**GOAL OF THE EXERCISE**
Starting at the top of the data and ending with the line that holds "[معرفی ۱۰ سریال", transcribe each line exactly; include both ends.

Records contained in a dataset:
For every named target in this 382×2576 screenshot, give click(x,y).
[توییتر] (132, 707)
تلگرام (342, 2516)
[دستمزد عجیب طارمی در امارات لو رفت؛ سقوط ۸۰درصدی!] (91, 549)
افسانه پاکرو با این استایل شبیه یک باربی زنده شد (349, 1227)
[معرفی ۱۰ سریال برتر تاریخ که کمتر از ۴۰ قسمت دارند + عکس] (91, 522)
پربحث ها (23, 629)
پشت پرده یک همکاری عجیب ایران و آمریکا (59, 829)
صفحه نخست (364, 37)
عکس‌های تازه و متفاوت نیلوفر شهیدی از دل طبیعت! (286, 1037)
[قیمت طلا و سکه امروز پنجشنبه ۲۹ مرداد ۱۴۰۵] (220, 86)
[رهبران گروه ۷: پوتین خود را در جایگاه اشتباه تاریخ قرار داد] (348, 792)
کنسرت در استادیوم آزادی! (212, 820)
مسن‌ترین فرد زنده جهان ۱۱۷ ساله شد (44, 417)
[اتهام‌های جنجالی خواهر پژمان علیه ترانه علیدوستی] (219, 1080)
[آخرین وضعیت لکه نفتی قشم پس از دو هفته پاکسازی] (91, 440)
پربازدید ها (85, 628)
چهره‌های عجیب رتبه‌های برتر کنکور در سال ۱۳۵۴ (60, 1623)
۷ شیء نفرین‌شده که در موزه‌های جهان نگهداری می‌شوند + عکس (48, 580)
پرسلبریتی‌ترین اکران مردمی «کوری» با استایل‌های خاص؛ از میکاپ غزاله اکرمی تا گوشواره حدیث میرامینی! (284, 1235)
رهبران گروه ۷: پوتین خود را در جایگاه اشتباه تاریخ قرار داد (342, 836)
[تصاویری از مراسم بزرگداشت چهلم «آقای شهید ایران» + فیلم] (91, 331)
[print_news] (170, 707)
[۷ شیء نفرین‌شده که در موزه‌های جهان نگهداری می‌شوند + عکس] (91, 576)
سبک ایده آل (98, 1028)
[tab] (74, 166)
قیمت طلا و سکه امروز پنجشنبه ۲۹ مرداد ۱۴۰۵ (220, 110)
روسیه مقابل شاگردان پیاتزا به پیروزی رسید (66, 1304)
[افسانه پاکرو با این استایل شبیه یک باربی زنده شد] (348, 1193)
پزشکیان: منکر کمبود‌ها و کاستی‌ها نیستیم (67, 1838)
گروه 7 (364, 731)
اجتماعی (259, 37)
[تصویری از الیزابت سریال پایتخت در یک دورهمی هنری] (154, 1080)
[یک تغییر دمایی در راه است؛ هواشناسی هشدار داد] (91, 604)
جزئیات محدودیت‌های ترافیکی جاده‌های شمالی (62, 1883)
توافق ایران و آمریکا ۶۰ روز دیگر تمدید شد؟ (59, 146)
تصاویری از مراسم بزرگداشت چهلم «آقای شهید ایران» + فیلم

**OUTPUT OF THE EXERCISE**
For every named target in this 382×2576 screenshot, give click(x,y).
[توییتر] (132, 707)
تلگرام (342, 2516)
[دستمزد عجیب طارمی در امارات لو رفت؛ سقوط ۸۰درصدی!] (91, 549)
افسانه پاکرو با این استایل شبیه یک باربی زنده شد (349, 1227)
[معرفی ۱۰ سریال برتر تاریخ که کمتر از ۴۰ قسمت دارند + عکس] (91, 522)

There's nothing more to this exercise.